Building a Virtual Machine, JVM-inspired — Byte-code execution (Part 8)
10 min readJan 16, 2025
Introduction
In our previous article, we implemented compilation that transforms our source code into bytecode. Now we’ll tackle the next crucial step: executing this bytecode efficiently. This brings us closer to how real virtual machines like the JVM operate, moving away from interpreting text directly to working with compiled bytecode.
Implementation goals
With our compiler (tiny_vm_compile) now producing bytecode files, we need to:
- Load bytecode when the VM starts, requiring the bytecode file path as an argument to
tiny_vm_run - Parse the loaded bytecode
- Execute bytecode operations directly instead of interpreting string instructions
- Maintain compatibility with all our existing features (threading, synchronization, etc.)

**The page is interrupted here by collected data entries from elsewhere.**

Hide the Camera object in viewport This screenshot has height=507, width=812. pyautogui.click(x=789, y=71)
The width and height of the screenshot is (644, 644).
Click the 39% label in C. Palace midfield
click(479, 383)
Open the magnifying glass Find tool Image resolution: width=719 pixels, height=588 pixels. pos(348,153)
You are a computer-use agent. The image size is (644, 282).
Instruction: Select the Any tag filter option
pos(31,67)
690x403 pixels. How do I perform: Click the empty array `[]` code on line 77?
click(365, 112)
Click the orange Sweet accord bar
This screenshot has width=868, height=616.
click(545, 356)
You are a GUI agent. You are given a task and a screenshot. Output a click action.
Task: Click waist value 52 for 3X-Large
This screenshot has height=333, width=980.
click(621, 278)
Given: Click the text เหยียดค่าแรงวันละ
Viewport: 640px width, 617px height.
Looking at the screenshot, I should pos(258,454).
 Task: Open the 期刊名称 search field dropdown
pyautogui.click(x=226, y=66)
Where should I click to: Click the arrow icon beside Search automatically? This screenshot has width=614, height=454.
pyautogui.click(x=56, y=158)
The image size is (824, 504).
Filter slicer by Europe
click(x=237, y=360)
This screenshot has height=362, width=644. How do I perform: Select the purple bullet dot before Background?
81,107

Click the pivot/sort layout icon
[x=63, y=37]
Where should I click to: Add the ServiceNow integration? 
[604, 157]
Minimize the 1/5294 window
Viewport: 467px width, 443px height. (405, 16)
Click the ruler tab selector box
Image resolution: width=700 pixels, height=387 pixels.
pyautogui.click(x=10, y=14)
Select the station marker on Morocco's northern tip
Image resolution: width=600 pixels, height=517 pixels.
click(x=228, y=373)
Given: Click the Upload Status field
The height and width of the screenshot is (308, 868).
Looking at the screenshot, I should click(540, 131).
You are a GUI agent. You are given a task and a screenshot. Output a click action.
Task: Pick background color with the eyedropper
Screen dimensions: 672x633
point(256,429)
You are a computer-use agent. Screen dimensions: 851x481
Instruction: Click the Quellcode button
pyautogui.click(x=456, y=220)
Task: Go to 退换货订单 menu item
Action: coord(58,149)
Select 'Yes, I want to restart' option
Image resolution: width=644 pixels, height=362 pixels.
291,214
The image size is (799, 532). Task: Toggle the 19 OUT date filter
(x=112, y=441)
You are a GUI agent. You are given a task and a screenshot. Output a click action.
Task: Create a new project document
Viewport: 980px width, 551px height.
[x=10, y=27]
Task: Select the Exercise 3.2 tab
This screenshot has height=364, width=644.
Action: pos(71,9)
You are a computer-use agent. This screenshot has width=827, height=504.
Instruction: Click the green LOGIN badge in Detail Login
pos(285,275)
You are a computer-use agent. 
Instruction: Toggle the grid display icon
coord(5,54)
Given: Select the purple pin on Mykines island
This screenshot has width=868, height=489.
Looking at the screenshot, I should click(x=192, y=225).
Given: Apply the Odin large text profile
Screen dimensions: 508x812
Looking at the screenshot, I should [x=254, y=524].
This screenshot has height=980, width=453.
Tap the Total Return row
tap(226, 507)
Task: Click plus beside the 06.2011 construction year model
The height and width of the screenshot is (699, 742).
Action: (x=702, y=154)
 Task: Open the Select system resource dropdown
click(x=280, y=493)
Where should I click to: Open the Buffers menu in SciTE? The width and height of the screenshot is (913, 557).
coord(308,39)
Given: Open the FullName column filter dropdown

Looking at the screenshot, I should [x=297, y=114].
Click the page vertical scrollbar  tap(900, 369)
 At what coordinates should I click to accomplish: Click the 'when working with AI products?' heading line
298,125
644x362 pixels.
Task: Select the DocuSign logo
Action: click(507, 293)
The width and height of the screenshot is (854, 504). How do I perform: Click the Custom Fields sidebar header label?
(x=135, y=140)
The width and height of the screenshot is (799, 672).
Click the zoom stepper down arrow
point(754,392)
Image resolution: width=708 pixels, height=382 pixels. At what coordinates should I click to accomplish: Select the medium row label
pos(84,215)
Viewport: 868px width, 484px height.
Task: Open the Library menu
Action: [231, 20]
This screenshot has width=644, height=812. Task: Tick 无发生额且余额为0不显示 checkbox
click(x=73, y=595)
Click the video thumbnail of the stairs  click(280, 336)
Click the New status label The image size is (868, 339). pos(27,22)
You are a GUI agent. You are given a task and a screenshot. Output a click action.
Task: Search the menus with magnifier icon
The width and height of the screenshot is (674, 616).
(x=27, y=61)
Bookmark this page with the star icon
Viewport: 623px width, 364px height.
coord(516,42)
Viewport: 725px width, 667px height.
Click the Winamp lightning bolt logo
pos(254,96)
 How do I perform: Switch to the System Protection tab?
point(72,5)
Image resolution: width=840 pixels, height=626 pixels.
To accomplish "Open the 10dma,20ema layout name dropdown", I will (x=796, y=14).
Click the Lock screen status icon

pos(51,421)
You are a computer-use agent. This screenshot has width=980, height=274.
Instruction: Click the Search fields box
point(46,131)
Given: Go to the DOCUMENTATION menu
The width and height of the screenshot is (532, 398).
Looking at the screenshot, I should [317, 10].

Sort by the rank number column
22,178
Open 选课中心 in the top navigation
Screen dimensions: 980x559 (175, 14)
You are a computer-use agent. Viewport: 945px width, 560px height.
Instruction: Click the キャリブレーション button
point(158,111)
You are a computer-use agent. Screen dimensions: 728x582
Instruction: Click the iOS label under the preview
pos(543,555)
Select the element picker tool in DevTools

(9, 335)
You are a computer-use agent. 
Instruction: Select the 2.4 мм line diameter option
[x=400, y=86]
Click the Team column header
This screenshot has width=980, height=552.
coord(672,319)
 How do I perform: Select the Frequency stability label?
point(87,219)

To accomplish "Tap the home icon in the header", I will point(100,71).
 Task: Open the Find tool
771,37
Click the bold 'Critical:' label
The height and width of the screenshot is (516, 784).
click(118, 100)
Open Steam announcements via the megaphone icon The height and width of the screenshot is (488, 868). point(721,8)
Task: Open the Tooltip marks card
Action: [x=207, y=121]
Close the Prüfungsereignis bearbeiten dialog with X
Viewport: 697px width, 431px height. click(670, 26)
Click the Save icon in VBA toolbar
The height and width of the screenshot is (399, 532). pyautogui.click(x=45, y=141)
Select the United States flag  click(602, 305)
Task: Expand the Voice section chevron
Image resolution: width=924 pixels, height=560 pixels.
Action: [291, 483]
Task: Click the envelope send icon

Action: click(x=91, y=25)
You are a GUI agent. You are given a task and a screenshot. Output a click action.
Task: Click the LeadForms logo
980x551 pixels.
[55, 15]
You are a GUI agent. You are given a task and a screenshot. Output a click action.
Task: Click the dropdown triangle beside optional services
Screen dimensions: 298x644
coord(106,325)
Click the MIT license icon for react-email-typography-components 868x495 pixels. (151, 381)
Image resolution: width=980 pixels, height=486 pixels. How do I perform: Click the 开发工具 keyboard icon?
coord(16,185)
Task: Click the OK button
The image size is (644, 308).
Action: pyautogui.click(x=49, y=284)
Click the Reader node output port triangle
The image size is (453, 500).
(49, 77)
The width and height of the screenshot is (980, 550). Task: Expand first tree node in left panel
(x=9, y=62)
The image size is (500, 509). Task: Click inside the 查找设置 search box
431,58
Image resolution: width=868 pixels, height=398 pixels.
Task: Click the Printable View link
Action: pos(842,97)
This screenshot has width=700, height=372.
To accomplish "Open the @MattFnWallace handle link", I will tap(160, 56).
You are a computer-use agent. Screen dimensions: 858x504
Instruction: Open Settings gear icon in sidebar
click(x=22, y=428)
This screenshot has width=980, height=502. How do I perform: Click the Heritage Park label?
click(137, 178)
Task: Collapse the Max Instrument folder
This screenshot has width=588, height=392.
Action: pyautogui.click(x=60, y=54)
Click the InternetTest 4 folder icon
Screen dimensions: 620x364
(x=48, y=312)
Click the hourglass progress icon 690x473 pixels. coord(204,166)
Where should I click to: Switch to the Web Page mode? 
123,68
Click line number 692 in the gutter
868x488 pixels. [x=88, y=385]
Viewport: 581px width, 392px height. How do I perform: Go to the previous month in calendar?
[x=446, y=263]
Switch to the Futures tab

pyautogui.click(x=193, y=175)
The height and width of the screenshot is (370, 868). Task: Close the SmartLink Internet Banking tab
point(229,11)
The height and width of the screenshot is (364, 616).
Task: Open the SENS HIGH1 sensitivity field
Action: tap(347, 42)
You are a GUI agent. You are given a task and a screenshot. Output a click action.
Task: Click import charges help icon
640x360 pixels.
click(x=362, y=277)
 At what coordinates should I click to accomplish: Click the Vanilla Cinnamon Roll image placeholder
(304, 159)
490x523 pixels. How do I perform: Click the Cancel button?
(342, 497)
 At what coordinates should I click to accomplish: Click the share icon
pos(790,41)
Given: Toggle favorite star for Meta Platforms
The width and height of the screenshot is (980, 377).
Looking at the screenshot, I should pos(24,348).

Let’s see this in action with a simple example. Here’s our source file (hello.tvm):
function greet
set message 42
print message
function main
sync greet
exitWhen compiled, this produces the following bytecode:
[Compiler] Bytecode for function 'greet':
0: LOAD_CONST message = 42
1: PRINT message
[Compiler] Bytecode for function 'main':
0: INVOKE_SYNC greet
1: RETURNRunning the VM with this bytecode produces:
[2025-01-02 19:14:42.723389] [VM] Starting TinyVM...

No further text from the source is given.